**RECORDED DATA**:
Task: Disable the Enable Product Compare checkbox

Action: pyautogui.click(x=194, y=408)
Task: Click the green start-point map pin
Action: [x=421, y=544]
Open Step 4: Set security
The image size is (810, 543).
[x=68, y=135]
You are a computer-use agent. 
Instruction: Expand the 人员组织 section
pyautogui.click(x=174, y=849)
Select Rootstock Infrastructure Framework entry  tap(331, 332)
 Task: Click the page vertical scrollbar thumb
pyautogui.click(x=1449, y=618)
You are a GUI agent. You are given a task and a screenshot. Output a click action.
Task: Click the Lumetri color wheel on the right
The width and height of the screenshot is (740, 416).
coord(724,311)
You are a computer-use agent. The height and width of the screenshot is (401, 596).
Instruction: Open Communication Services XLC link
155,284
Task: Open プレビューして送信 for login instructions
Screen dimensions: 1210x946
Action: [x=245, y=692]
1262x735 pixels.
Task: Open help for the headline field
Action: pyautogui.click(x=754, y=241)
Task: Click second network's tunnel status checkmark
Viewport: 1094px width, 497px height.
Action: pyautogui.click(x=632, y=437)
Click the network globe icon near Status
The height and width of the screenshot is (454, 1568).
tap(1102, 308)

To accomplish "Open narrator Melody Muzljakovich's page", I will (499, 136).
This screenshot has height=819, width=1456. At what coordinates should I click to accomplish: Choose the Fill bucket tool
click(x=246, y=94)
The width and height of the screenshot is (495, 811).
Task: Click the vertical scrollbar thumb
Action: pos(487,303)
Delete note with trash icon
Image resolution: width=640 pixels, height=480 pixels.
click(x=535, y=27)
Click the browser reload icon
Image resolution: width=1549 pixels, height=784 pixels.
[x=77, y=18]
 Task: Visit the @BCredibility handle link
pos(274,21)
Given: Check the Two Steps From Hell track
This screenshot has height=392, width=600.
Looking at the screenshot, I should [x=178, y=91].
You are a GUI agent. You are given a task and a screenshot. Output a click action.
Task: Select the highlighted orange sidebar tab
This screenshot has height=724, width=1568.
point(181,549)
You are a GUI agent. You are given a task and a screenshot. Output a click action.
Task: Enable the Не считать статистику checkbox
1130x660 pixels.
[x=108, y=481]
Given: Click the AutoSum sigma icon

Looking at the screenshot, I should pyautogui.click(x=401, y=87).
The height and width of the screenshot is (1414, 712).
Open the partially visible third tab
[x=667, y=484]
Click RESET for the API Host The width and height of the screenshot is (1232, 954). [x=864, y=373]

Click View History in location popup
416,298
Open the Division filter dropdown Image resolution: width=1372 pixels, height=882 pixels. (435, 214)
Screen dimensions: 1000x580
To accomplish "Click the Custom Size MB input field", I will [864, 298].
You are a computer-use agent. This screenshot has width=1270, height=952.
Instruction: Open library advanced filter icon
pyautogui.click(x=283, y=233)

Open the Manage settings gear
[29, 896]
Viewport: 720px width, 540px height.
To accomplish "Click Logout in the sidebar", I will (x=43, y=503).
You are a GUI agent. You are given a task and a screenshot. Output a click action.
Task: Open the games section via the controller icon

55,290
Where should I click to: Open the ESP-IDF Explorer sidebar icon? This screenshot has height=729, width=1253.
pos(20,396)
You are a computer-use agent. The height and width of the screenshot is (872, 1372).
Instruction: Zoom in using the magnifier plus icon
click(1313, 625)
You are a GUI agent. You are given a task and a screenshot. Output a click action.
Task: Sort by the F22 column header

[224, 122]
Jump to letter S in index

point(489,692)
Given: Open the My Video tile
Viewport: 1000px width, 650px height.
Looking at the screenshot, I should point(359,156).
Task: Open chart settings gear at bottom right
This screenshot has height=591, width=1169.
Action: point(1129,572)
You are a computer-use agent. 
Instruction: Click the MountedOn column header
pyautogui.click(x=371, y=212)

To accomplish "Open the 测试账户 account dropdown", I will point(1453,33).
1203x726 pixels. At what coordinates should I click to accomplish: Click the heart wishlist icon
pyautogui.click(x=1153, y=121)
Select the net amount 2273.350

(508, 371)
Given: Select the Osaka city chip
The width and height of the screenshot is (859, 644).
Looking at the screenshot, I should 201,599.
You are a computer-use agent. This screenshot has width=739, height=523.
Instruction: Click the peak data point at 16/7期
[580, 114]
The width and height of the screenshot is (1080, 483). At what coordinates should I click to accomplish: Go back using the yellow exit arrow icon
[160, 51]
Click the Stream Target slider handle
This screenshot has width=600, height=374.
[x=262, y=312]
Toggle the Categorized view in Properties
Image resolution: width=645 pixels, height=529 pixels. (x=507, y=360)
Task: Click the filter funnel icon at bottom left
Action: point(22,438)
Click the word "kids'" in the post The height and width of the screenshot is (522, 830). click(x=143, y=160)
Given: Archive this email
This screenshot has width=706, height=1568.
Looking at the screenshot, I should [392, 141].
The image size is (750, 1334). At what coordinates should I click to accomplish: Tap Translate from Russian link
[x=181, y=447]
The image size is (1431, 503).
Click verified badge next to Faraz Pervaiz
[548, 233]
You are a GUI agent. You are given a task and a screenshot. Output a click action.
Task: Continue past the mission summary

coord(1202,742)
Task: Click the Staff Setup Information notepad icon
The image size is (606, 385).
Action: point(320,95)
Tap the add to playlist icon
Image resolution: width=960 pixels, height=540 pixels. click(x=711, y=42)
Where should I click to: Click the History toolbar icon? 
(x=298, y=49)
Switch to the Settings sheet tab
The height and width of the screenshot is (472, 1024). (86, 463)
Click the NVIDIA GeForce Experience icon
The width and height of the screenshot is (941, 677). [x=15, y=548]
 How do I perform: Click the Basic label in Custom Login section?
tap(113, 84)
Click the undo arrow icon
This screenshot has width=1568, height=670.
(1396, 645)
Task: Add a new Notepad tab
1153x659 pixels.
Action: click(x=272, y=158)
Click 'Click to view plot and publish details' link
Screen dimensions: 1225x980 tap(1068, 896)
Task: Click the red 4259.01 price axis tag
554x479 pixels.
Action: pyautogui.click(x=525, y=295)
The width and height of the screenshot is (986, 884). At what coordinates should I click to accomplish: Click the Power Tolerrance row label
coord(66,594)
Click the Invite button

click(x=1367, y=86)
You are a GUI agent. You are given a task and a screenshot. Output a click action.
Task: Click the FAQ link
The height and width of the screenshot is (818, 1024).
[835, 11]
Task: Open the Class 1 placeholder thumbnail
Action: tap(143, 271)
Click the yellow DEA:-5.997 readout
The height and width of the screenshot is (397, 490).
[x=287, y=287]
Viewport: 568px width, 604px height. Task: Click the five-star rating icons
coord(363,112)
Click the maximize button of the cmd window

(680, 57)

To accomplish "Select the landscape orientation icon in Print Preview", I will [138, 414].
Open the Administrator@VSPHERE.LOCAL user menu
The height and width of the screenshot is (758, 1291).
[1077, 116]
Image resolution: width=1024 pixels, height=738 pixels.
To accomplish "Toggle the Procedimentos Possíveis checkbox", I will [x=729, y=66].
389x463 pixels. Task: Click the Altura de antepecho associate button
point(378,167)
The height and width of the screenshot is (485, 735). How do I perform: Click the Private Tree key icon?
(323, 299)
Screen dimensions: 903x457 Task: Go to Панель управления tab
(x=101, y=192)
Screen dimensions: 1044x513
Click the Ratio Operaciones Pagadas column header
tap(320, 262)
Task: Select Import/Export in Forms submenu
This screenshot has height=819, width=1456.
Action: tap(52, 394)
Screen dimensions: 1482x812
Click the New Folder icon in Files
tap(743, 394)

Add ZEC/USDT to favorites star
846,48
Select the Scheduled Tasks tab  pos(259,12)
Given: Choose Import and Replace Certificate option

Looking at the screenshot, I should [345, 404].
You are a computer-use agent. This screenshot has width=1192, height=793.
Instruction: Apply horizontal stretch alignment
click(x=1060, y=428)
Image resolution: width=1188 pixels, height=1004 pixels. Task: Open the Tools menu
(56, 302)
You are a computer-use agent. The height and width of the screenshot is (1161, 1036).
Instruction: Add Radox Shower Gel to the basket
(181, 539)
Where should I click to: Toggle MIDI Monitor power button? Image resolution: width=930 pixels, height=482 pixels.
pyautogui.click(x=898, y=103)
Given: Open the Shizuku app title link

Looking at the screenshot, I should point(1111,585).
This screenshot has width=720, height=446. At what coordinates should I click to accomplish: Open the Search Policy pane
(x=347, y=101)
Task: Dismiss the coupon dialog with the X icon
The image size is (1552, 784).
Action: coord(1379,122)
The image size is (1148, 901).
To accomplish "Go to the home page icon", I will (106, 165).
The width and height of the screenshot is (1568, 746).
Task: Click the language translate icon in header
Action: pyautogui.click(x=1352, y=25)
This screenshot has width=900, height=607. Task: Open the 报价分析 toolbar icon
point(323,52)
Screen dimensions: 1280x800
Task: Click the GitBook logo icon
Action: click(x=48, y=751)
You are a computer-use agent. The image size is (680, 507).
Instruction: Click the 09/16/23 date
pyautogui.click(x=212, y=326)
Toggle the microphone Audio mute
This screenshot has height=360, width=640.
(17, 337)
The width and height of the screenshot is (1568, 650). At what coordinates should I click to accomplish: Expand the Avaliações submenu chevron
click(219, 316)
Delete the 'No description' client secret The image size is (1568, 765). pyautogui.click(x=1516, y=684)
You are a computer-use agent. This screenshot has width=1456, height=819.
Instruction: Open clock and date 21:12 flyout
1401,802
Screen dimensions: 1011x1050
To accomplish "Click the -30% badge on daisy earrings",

**WHAT THE TASK REQUIRES**: Return everything in the records from the line that contains "The width and height of the screenshot is (1080, 483)." down to the line that contains "The width and height of the screenshot is (941, 677).", both lines included, with each line copied word for word.

**COMPLETE RESPONSE**:
The width and height of the screenshot is (1080, 483). At what coordinates should I click to accomplish: Go back using the yellow exit arrow icon
[160, 51]
Click the Stream Target slider handle
This screenshot has width=600, height=374.
[x=262, y=312]
Toggle the Categorized view in Properties
Image resolution: width=645 pixels, height=529 pixels. (x=507, y=360)
Task: Click the filter funnel icon at bottom left
Action: point(22,438)
Click the word "kids'" in the post The height and width of the screenshot is (522, 830). click(x=143, y=160)
Given: Archive this email
This screenshot has width=706, height=1568.
Looking at the screenshot, I should [392, 141].
The image size is (750, 1334). At what coordinates should I click to accomplish: Tap Translate from Russian link
[x=181, y=447]
The image size is (1431, 503).
Click verified badge next to Faraz Pervaiz
[548, 233]
You are a GUI agent. You are given a task and a screenshot. Output a click action.
Task: Continue past the mission summary

coord(1202,742)
Task: Click the Staff Setup Information notepad icon
The image size is (606, 385).
Action: point(320,95)
Tap the add to playlist icon
Image resolution: width=960 pixels, height=540 pixels. click(x=711, y=42)
Where should I click to: Click the History toolbar icon? 
(x=298, y=49)
Switch to the Settings sheet tab
The height and width of the screenshot is (472, 1024). (86, 463)
Click the NVIDIA GeForce Experience icon
The width and height of the screenshot is (941, 677). [x=15, y=548]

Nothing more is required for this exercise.